Given information:
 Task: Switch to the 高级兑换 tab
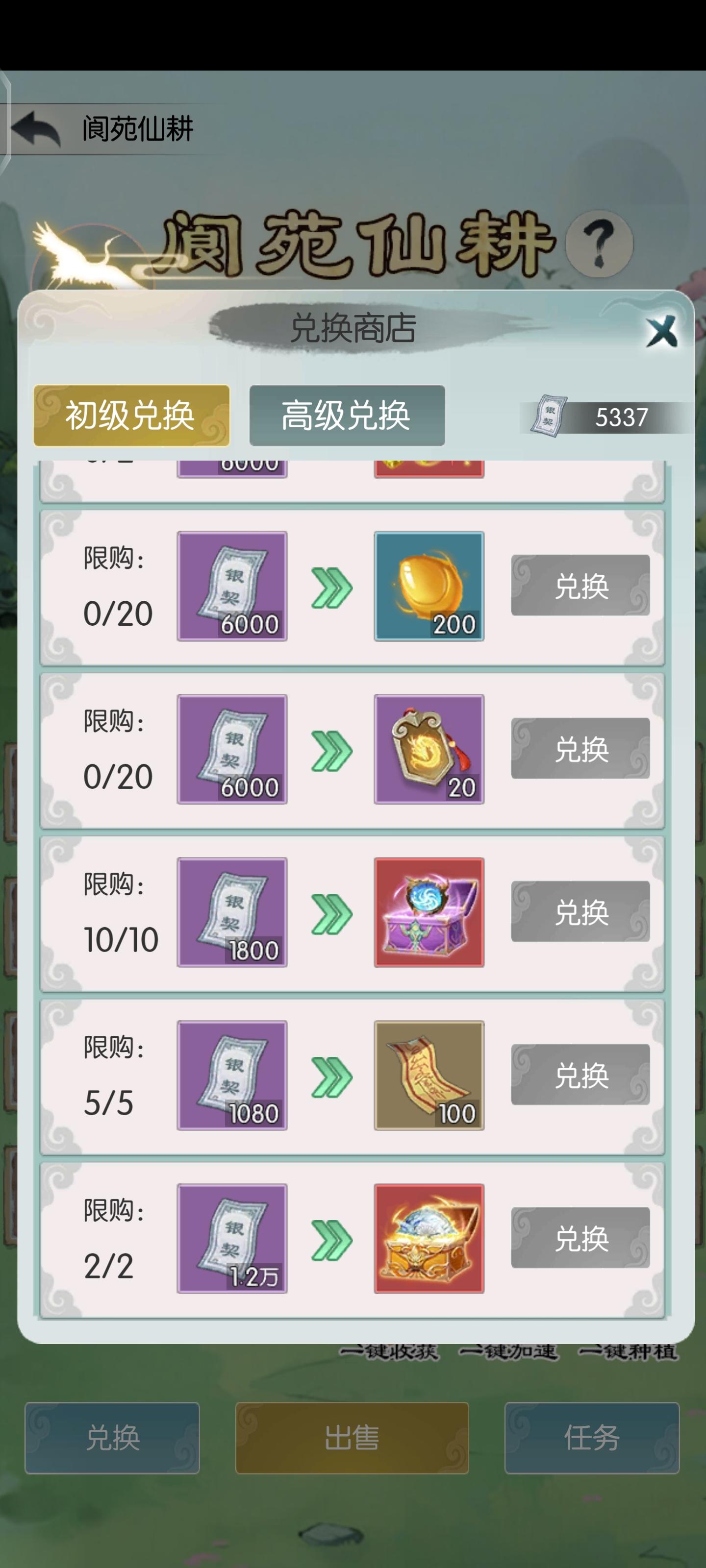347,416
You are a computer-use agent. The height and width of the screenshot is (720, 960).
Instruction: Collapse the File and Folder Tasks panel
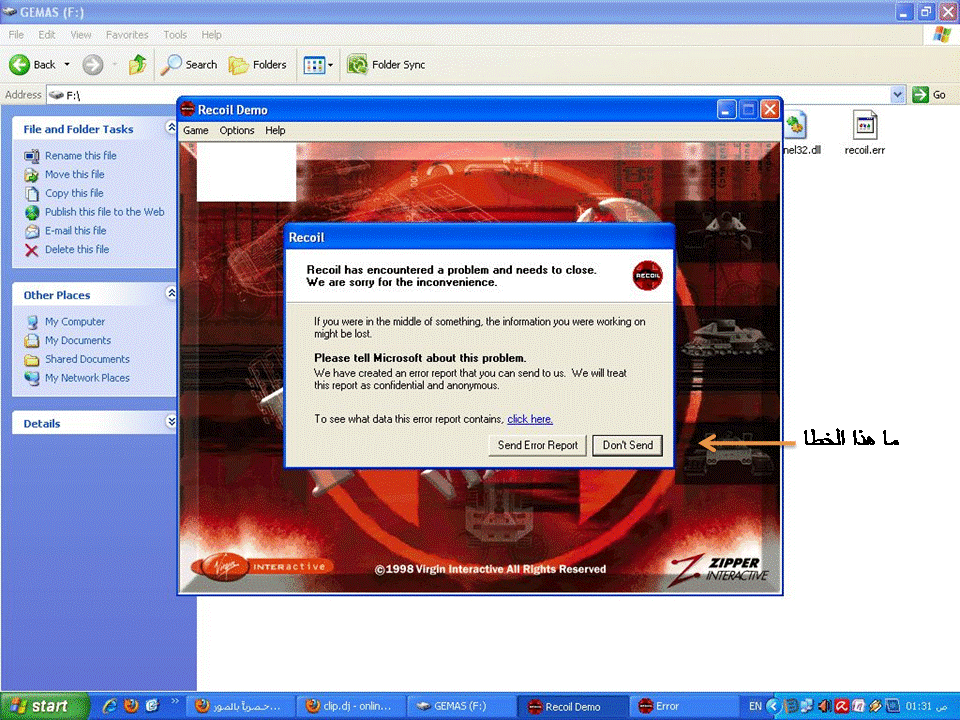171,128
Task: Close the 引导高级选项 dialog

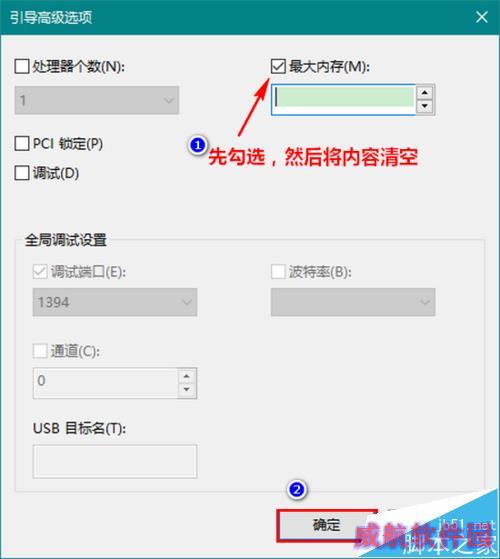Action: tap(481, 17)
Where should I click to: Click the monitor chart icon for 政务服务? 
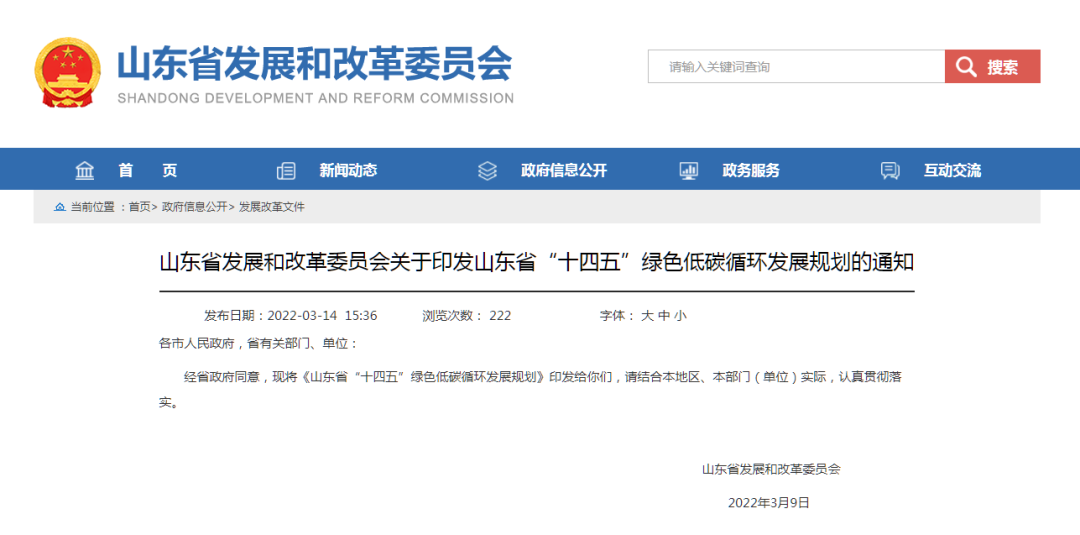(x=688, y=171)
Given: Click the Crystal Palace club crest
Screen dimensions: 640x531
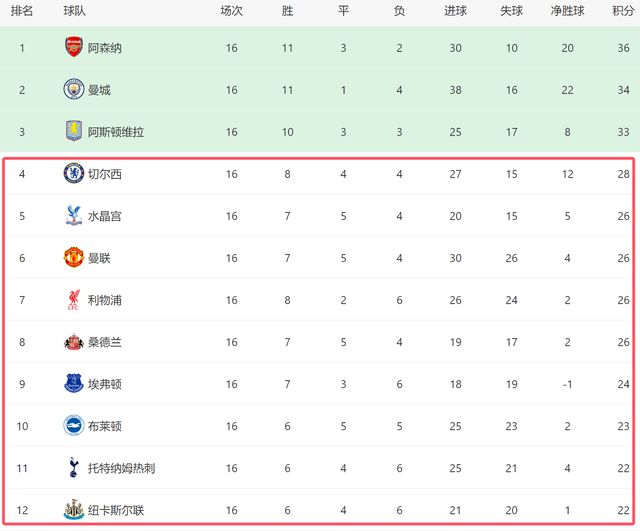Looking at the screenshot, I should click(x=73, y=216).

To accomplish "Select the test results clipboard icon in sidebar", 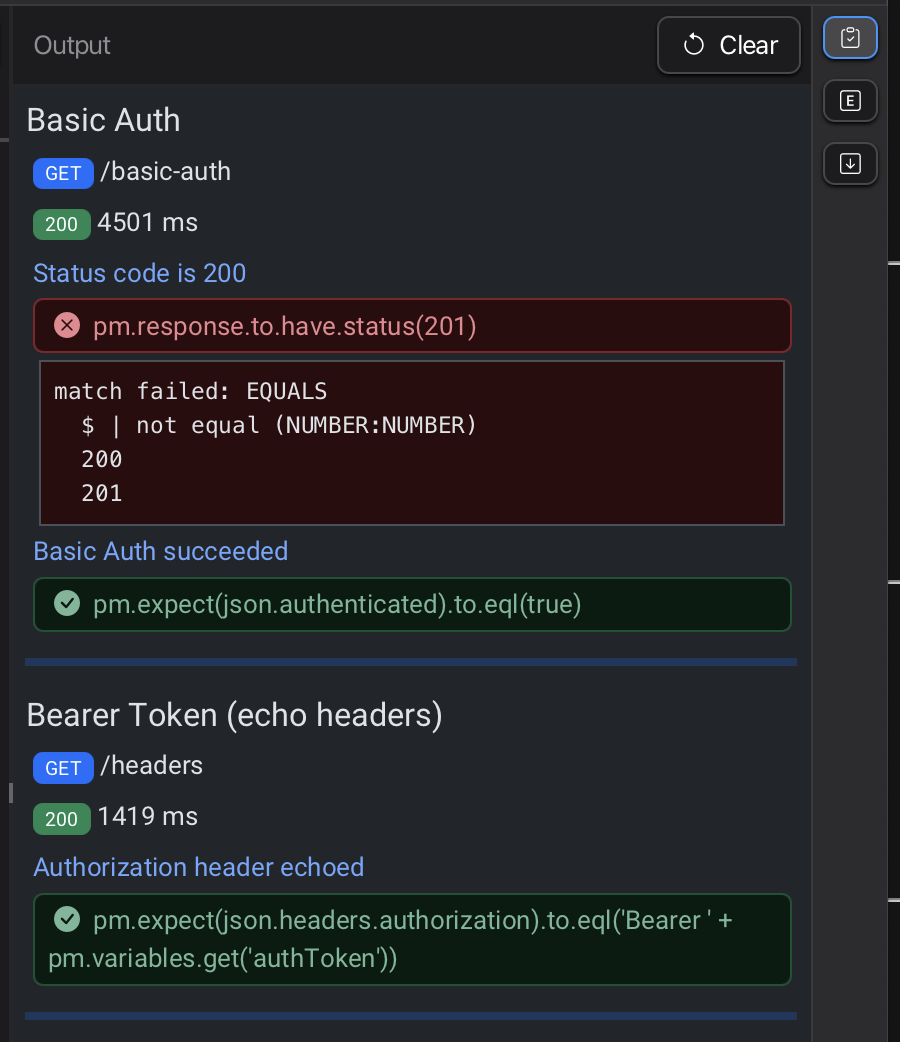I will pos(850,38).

Work item: The stretch above running from the line with "You are a computer-use" through the line with "Given: Click the Crystal Palace club crest" is all you should copy, exactly, leaving out the pictures.

Answer for the task:
You are a computer-use agent. The height and width of the screenshot is (720, 960).
Instruction: Collapse the File and Folder Tasks panel
171,128
Task: Close the 引导高级选项 dialog

Action: tap(481, 17)
Where should I click to: Click the monitor chart icon for 政务服务? 
(x=688, y=171)
Given: Click the Crystal Palace club crest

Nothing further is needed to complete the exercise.